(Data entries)
-------------------------
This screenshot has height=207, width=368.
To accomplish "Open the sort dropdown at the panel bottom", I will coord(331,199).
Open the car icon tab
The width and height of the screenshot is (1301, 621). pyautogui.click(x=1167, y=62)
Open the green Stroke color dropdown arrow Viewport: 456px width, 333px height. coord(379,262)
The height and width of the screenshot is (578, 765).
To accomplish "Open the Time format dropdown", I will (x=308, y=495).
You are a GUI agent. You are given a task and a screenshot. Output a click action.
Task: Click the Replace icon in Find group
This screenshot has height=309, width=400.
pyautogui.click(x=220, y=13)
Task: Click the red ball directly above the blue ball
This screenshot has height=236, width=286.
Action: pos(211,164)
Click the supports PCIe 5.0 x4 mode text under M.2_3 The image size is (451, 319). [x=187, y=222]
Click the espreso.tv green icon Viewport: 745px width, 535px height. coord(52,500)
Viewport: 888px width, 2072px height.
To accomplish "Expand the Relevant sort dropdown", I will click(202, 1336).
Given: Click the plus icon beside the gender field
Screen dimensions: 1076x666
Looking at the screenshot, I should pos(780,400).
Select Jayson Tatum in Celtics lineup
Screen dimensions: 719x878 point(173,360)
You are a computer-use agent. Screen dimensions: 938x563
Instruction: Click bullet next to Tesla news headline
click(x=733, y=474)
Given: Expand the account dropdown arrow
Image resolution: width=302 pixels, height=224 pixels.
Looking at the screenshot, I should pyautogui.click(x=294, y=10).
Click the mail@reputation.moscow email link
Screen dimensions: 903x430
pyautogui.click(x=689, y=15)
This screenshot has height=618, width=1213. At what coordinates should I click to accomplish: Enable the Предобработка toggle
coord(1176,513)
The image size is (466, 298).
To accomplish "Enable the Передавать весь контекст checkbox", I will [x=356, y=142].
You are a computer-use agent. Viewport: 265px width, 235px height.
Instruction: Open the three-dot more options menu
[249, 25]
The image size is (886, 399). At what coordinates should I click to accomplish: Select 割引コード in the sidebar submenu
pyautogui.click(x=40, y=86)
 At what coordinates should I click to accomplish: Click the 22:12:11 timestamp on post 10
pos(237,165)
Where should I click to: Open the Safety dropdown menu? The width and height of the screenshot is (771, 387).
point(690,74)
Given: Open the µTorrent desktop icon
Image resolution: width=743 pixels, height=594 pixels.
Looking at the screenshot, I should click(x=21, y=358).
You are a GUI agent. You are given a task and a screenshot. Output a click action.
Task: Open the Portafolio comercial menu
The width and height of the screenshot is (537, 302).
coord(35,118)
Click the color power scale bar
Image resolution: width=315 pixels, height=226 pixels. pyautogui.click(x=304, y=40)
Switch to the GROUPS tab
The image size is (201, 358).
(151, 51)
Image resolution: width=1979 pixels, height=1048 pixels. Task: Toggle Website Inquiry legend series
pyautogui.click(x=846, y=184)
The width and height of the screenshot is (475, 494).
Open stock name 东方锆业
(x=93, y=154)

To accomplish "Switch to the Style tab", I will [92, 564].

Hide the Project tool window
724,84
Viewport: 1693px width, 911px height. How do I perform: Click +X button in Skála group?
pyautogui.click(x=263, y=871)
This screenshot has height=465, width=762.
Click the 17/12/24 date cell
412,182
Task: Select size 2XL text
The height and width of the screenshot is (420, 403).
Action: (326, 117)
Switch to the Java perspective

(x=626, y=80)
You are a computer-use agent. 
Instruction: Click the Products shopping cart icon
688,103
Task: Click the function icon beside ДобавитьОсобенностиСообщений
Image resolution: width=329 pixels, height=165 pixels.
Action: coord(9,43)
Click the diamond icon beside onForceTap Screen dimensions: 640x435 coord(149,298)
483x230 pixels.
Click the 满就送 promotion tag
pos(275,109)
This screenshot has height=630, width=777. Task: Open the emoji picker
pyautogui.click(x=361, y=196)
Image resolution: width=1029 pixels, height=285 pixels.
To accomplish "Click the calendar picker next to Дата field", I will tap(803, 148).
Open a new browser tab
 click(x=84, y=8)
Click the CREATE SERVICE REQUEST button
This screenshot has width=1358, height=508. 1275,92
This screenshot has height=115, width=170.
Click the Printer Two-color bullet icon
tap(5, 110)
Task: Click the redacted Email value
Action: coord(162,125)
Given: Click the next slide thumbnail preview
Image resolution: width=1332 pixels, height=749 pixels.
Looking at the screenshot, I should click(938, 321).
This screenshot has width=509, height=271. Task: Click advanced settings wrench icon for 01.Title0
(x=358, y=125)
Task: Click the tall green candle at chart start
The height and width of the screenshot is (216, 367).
-------------------------
● Exercise directions: Print the rows again without any changes, from the line containing "This screenshot has height=630, width=777." through the end of the rows, inclusive.

● Complete answer:
This screenshot has height=630, width=777. Task: Open the emoji picker
pyautogui.click(x=361, y=196)
Image resolution: width=1029 pixels, height=285 pixels.
To accomplish "Click the calendar picker next to Дата field", I will tap(803, 148).
Open a new browser tab
 click(x=84, y=8)
Click the CREATE SERVICE REQUEST button
This screenshot has width=1358, height=508. 1275,92
This screenshot has height=115, width=170.
Click the Printer Two-color bullet icon
tap(5, 110)
Task: Click the redacted Email value
Action: coord(162,125)
Given: Click the next slide thumbnail preview
Image resolution: width=1332 pixels, height=749 pixels.
Looking at the screenshot, I should click(938, 321).
This screenshot has width=509, height=271. Task: Click advanced settings wrench icon for 01.Title0
(x=358, y=125)
Task: Click the tall green candle at chart start
The height and width of the screenshot is (216, 367).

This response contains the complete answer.